# The problem
Leave out the pictures and copy the remaining records exactly.
------------------------------------
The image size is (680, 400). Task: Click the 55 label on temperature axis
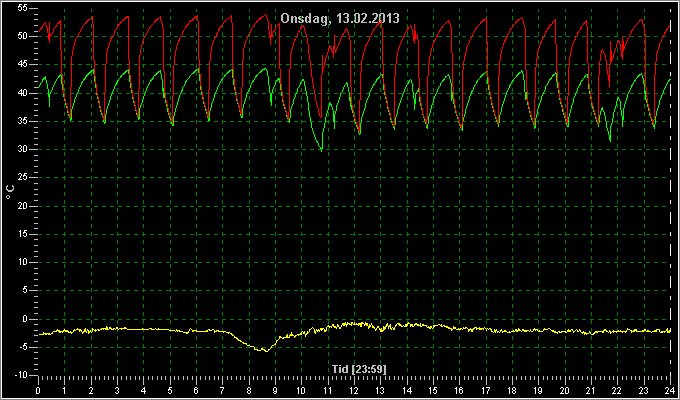pyautogui.click(x=23, y=8)
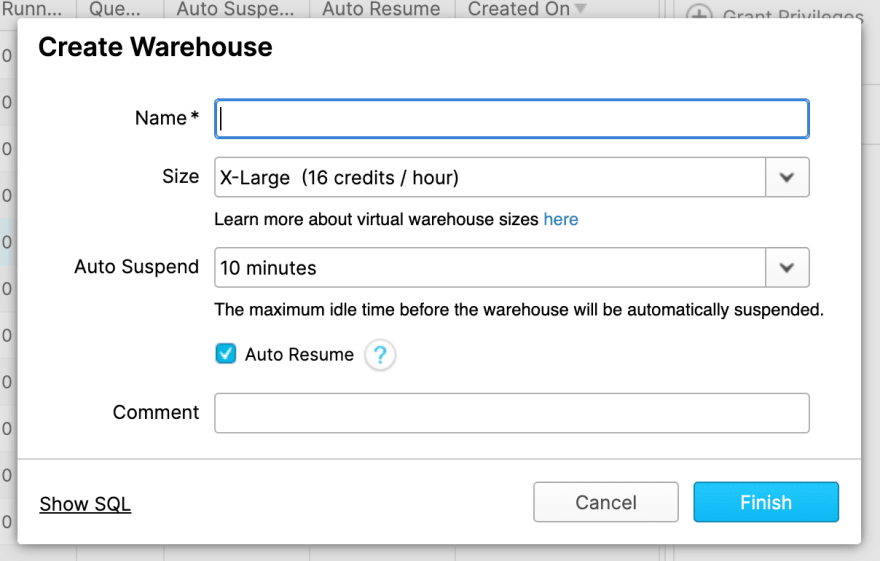
Task: Open the Size dropdown arrow
Action: [x=787, y=178]
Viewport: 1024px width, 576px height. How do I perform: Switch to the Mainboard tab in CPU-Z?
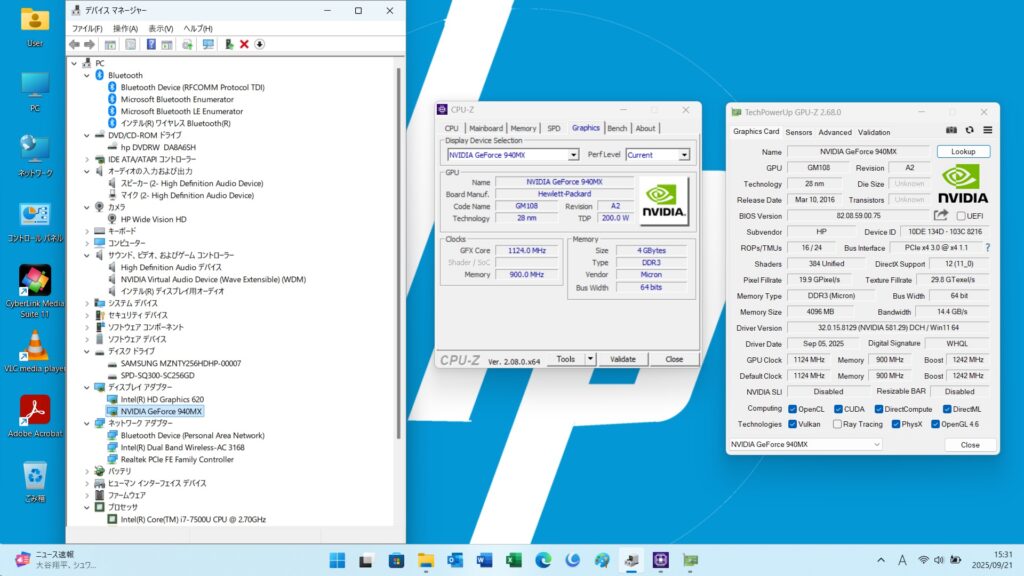click(486, 128)
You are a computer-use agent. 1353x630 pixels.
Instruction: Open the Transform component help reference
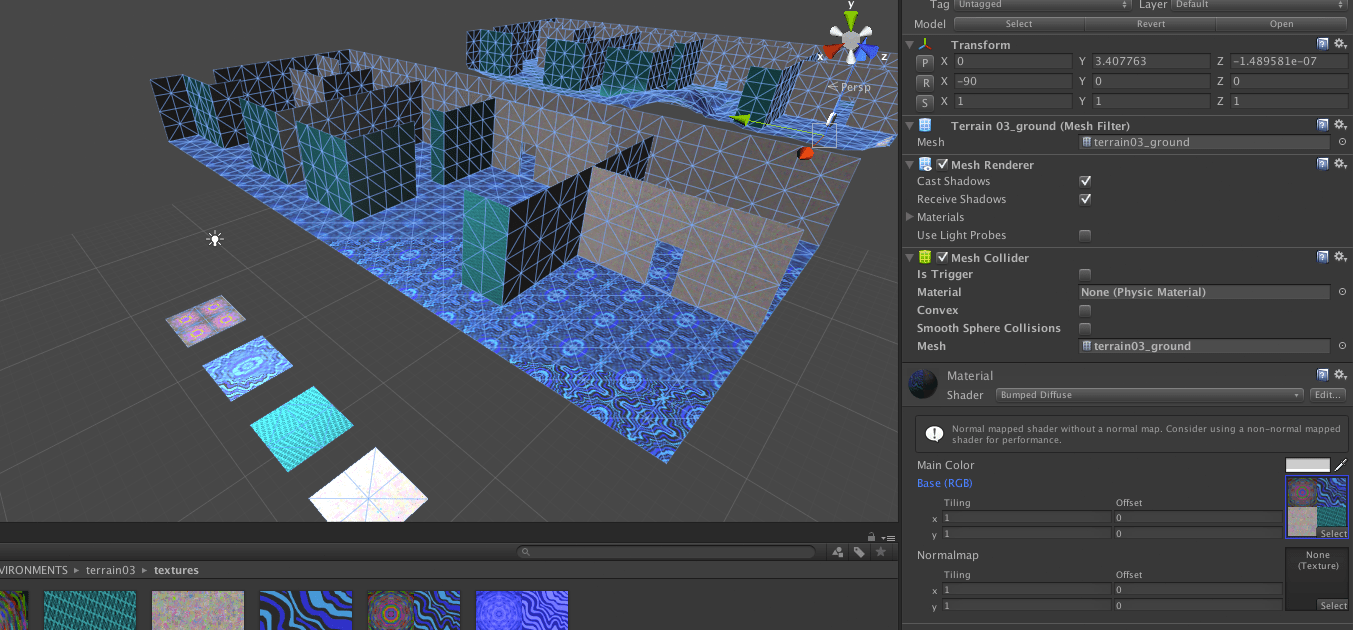pyautogui.click(x=1322, y=43)
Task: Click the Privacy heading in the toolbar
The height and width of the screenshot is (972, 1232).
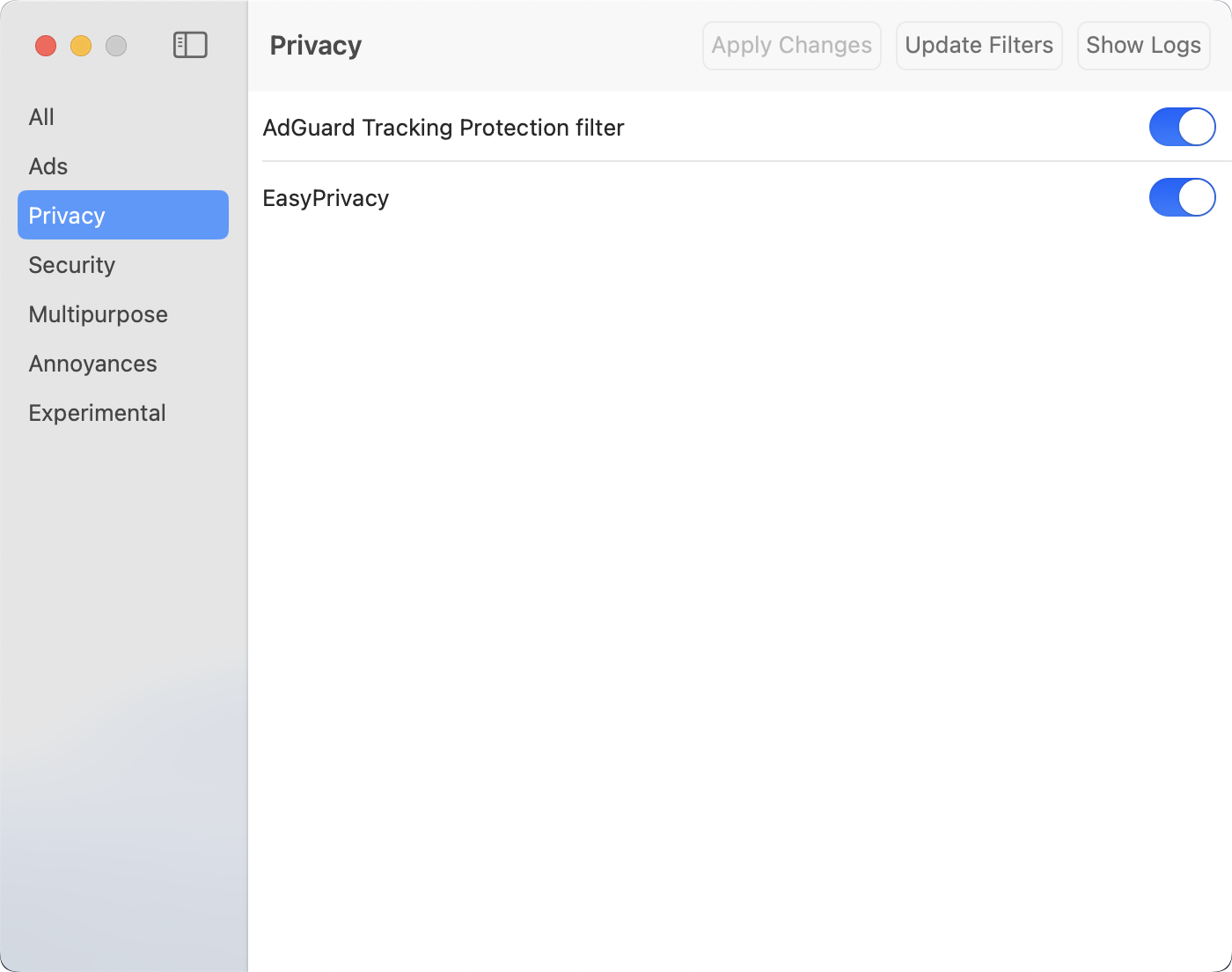Action: [316, 46]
------------------------------------
# Result of this exercise
The image size is (680, 400). Task: Click the 55 label on temperature axis
pyautogui.click(x=23, y=8)
Task: Open the Size dropdown arrow
Action: [x=787, y=178]
Viewport: 1024px width, 576px height. How do I perform: Switch to the Mainboard tab in CPU-Z?
click(486, 128)
You are a computer-use agent. 1353x630 pixels.
Instruction: Open the Transform component help reference
pyautogui.click(x=1322, y=43)
Task: Click the Privacy heading in the toolbar
The height and width of the screenshot is (972, 1232).
Action: [316, 46]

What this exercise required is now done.